That fear came up--seemingly out of nowhere--as I was working through my own writing exercise with the participants in my "Writing the Hard Stuff" workshop at Stories from the Heart. In the exercise, I asked the group to look into the metaphorical suitcase that contains the also-metaphorical baggage we each carry around and identify the heaviest item in there. As they thought and wrote, I opened my laptop and looked into my own suitcase (for the record, it's a huge soft-sided case of the sort popular in the 1970s, in black watch plaid accessorized with tasteful green textured vinyl). It wasn't hard to distinguish the heaviest thing in my suitcase: fear. There's a lot of scary stuff in my life right now: Richard's brain cancer, our finances, my work, the economy, global warming, and so on. As I described the fear though, I was shocked. It was an entirely different sort of fear, and one I never thought I'd be troubled by, fear of success.
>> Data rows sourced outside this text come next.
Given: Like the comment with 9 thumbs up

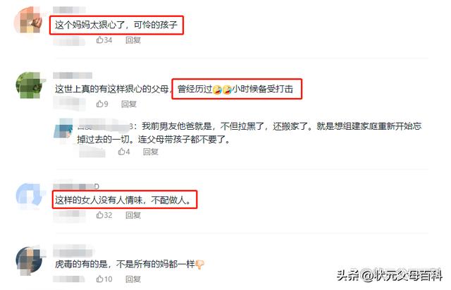Looking at the screenshot, I should (x=102, y=104).
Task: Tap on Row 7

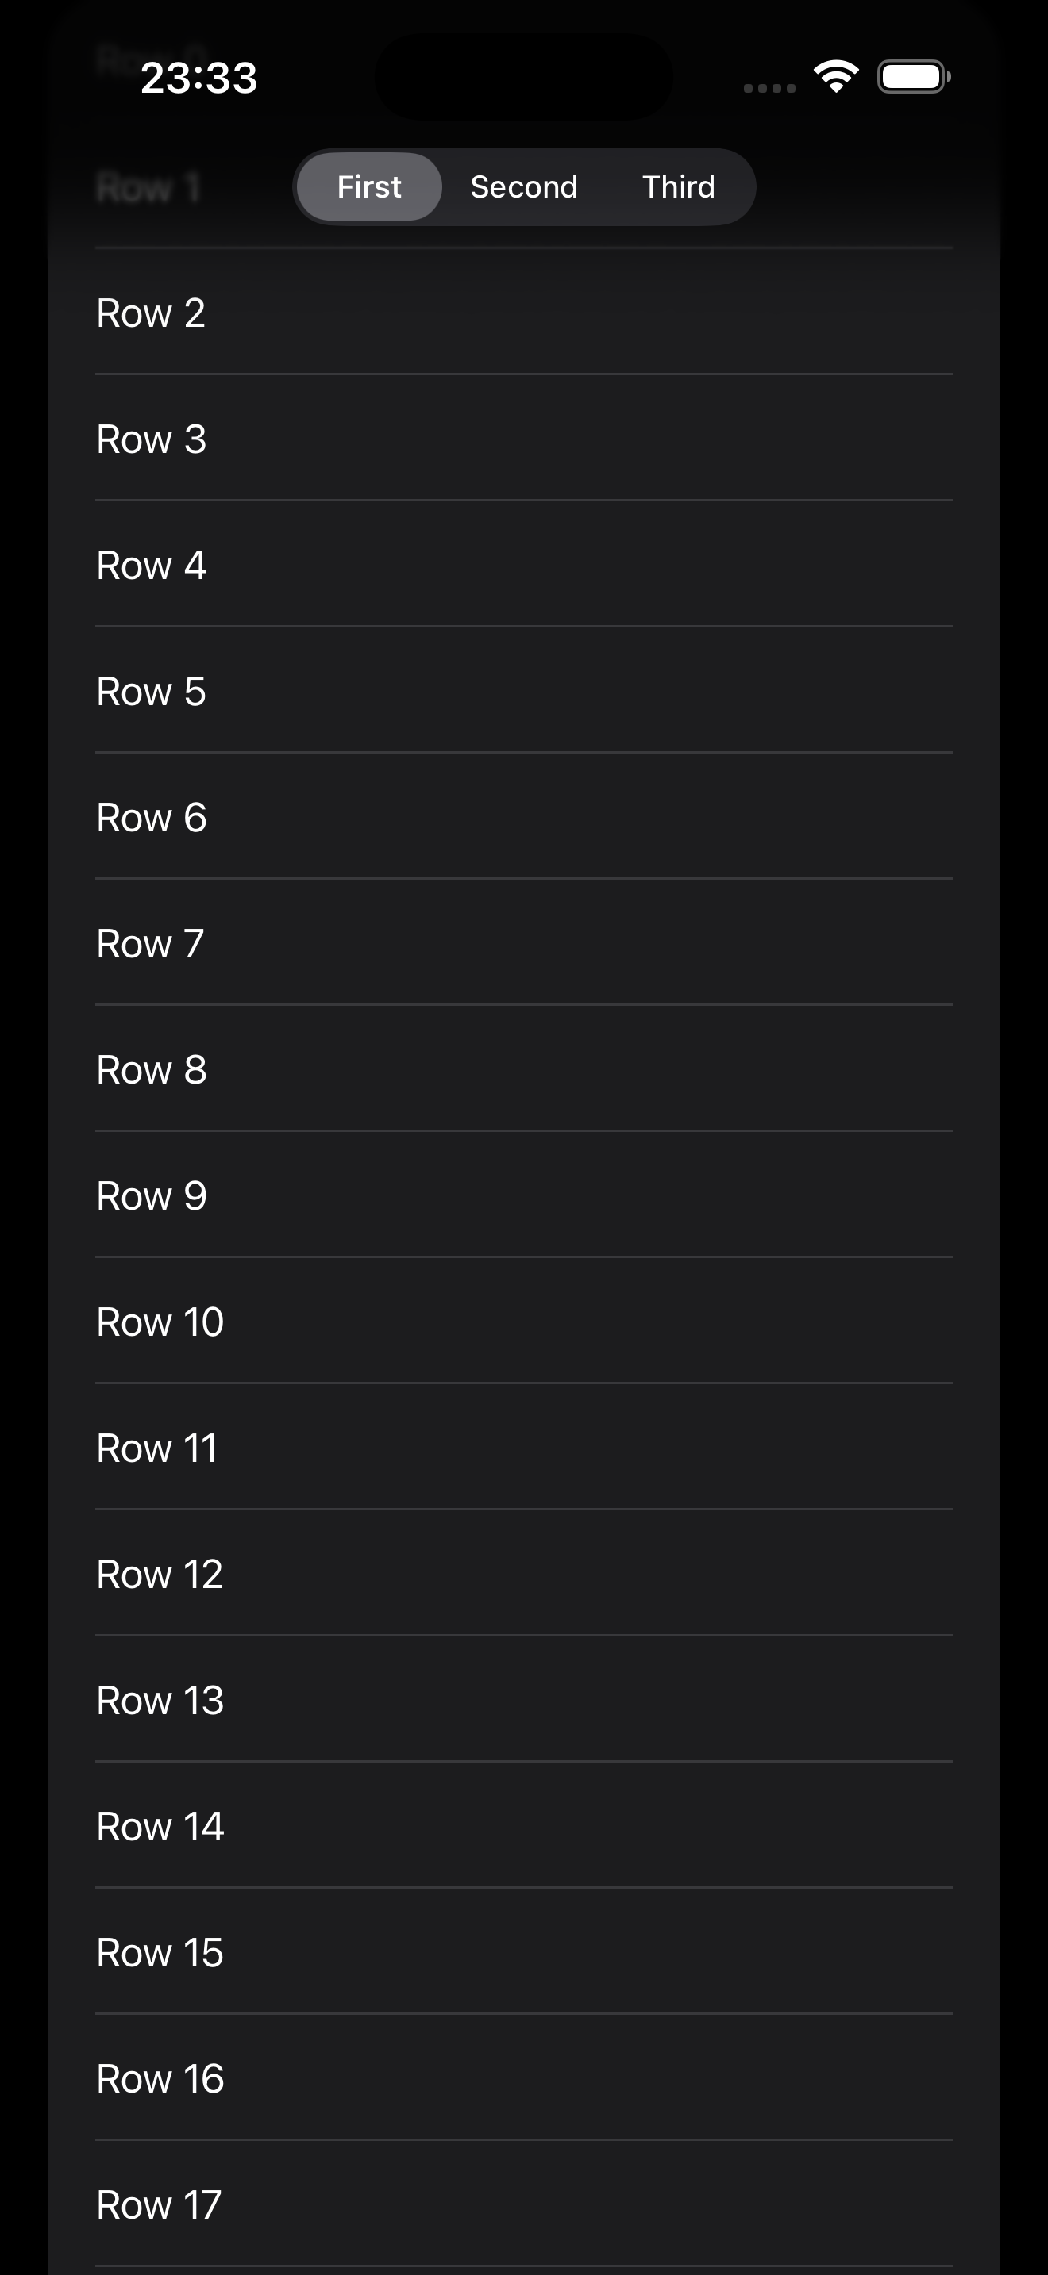Action: click(x=523, y=943)
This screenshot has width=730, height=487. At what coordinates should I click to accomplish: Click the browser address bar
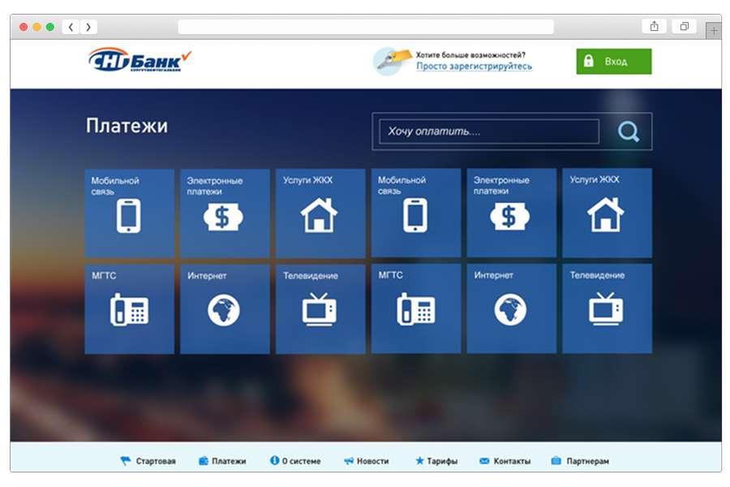(x=366, y=27)
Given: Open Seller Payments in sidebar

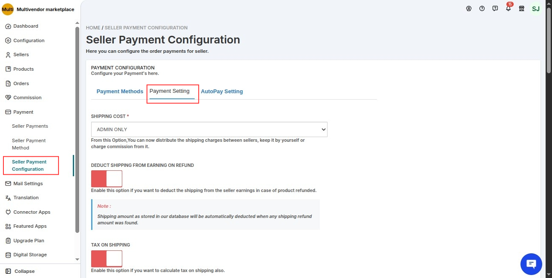Looking at the screenshot, I should point(30,126).
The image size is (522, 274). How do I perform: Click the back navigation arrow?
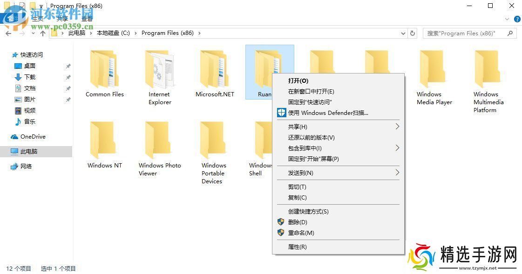point(8,33)
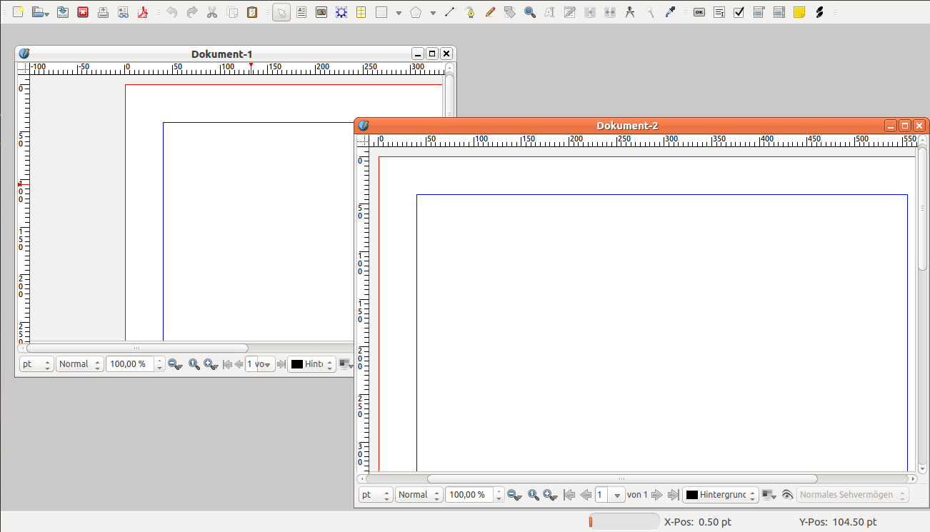This screenshot has width=930, height=532.
Task: Toggle preview mode eye in Dokument-2
Action: [x=787, y=495]
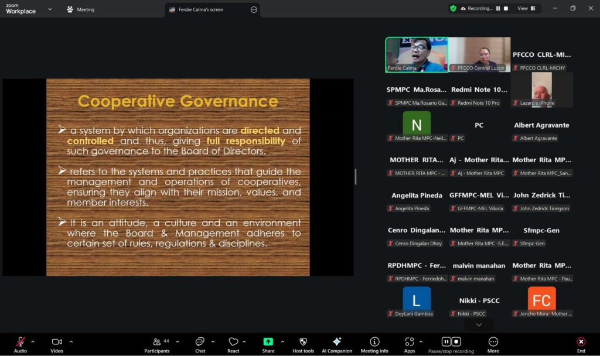Expand the Video options chevron
The image size is (600, 356).
tap(71, 341)
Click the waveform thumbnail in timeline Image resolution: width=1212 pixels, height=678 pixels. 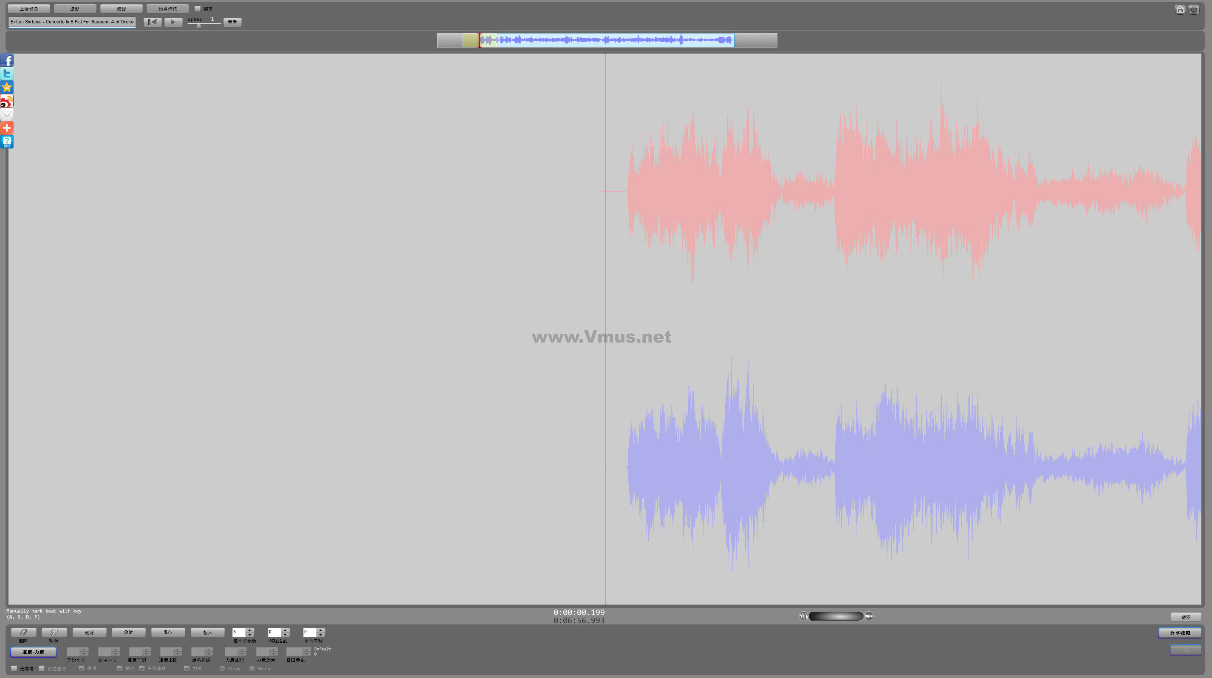[606, 40]
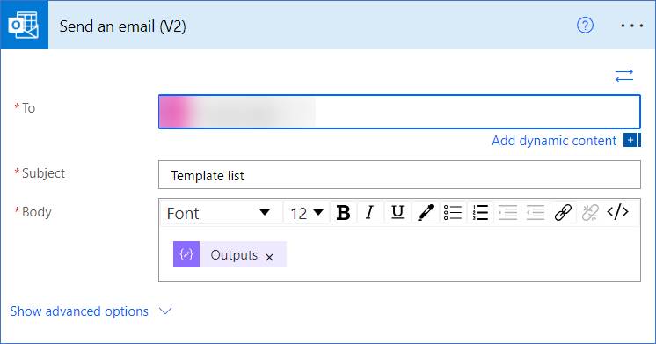Toggle bold formatting

pyautogui.click(x=343, y=213)
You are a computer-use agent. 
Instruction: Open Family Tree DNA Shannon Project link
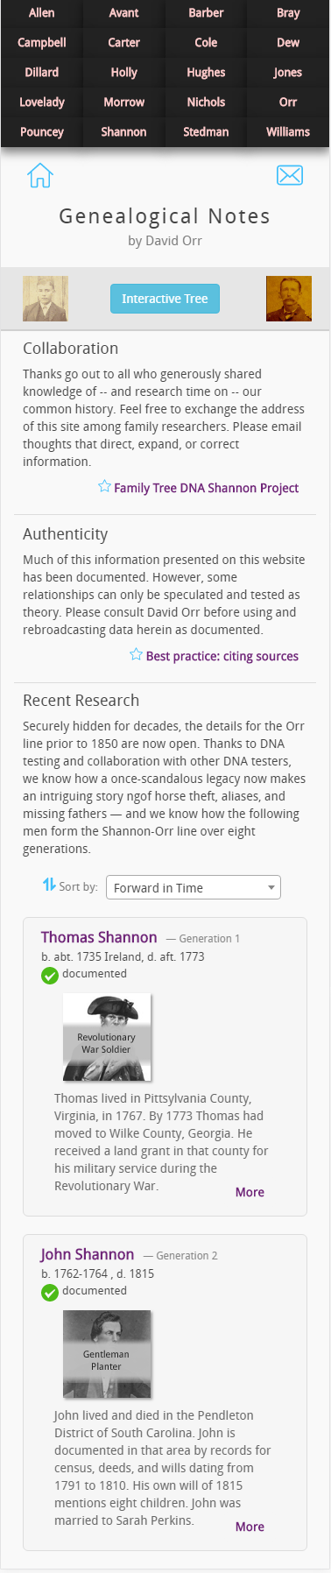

I cogitated about that fear during the remainder of the conference, and all along the thousand-plus mile drive home, including one marathon 700-mile day where we pressed on long after we were worn out in order to out-flanked a huge snowstorm blowing past us. As we navigated the storm's aftermath on the last day of the drive (that's a snowy New Mexico landscape above--those cholla cactus look pretty cold in their white blankets!), I tried to explain the fear that I saw to Richard. "I'm afraid of succeeding," I said.
He looked at me, puzzled. He's watched me work hard over several decades to establish a career as a freelance writer. "I know, it sounds weird," I continued, trying to articulate what I felt inside.
What it boils down to is this: I'm a successful writer, I'm widely and well published, including twelve books and hundreds of articles and essays in magazines and newspapers running the gamut from Audubon and Popular Mechanics, to the Los Angeles Times and High Country News. But I struggle to earn a comfortable living from my work. What's in my way? It seems that I sabotage myself with a deep-seated fear that greater success will force me to "grow up" and be someone I'm not, someone who is too busy to cultivate a kitchen garden and make her own yogurt, someone who doesn't have time to talk to the magpies in the yard or greet the sunrise and sunset, someone who has to have her makeup done and teeth whitened, someone who won't enjoy just sitting side by side with the man she loves and watching miles of snowy landscape pass by. Does that sound silly?
Perhaps. But that's the fear I recognized while participating in my own workshop. I'm afraid to write what's in my heart, afraid that voicing it will shift my life in such profound ways that I won't have have time and space to be ordinary, every day, plain-old me, the me who loves life and all the lives we share it with.
Now I've got to face that fear. For me, that means writing it out.
What fears lurk in the suitcase--or knapsack, purse, or briefcase--that holds your baggage. If you take them out and look at them in the light, what do they have to say to you? What would you say to them?
Write it all out. Like me, you may find your load--and your life--lighter afterward.
Thanks Susan. I was in your workshop at the SCN conference on the day you speak about. I'm reminded again of the benefits of a group like SCN. It continues to show me that I'm not alone in my experiences, my emotions, my hopes, my fears, my dreams. With that said, you've done your job for today. I'm off to write!